People in Hawaii were told Saturday morning to take immediate shelter from a ballistic missile attack that was imminent.
They received a emergency alert on their iPhones that read in capital letters: “BALLISTIC MISSILE THREAT IN BOUND TO HAWAII. SEEK IMMEDIATE SHELTER. THIS IS NOT A DRILL.” Hawaii Rep. Tulsi Gabbard quickly tweeted that it was a false alarm.
HAWAII – THIS IS A FALSE ALARM. THERE IS NO INCOMING MISSILE TO HAWAII. I HAVE CONFIRMED WITH OFFICIALS THERE IS NO INCOMING MISSILE. pic.twitter.com/DxfTXIDOQs
— Tulsi Gabbard (@TulsiGabbard) January 13, 2018
But her tweet might not have been sent fast enough, because people were in a state of surprise shortly after the message went through.
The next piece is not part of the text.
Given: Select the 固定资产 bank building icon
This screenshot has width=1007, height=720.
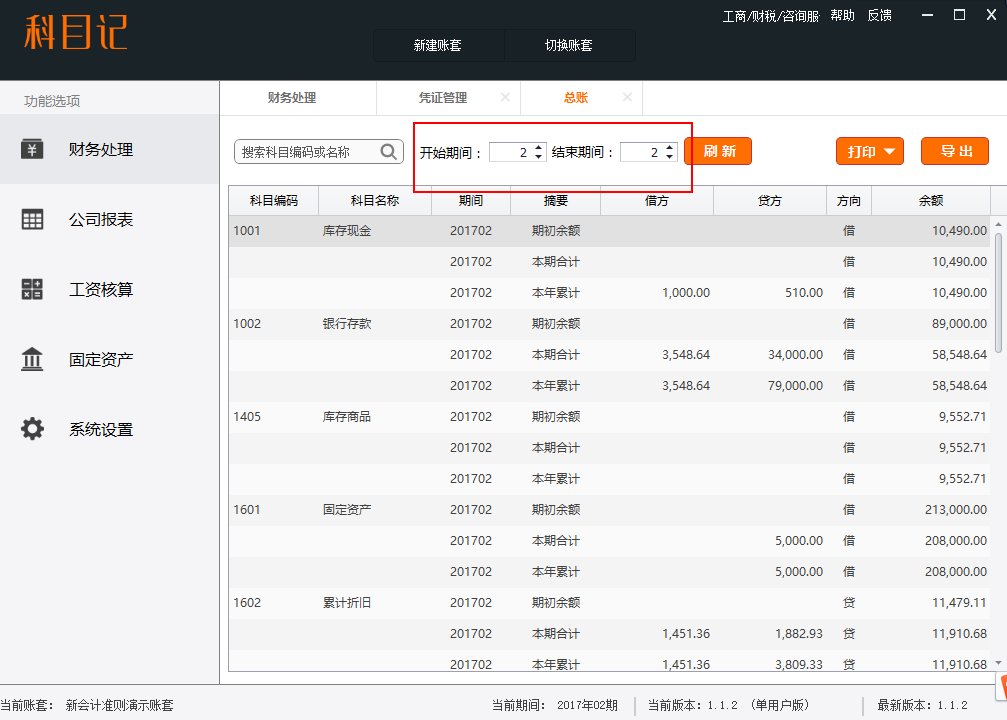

One reporter described some of the hysteria that ensued after the message was sent.
“We got alerts on our phone … we opened our sliding glass door to look out onto the beach, we saw probably 10 different families running, not walking, running back to their room,” CNN producer Lorenza Ingram told CNN Saturday.
CNN producer @lorenzaCNN describes receiving the false alarm in Hawaii: “We got alerts on our phone… we opened our sliding glass door to look out onto the beach, we saw probably 10 different families running, not walking, running back to their room.” https://t.co/Ry25OeY38x pic.twitter.com/RPohH8MTkT
— CNN International (@cnni) January 13, 2018
Officials later confirmed the message was sent in error.
“USPACOM has detected no ballistic missile threat to Hawaii. Earlier message was sent in error. State of Hawaii will send out a correction message as soon as possible,” Commander David Benham, a spokesman for US Pacific Command, said in a statement.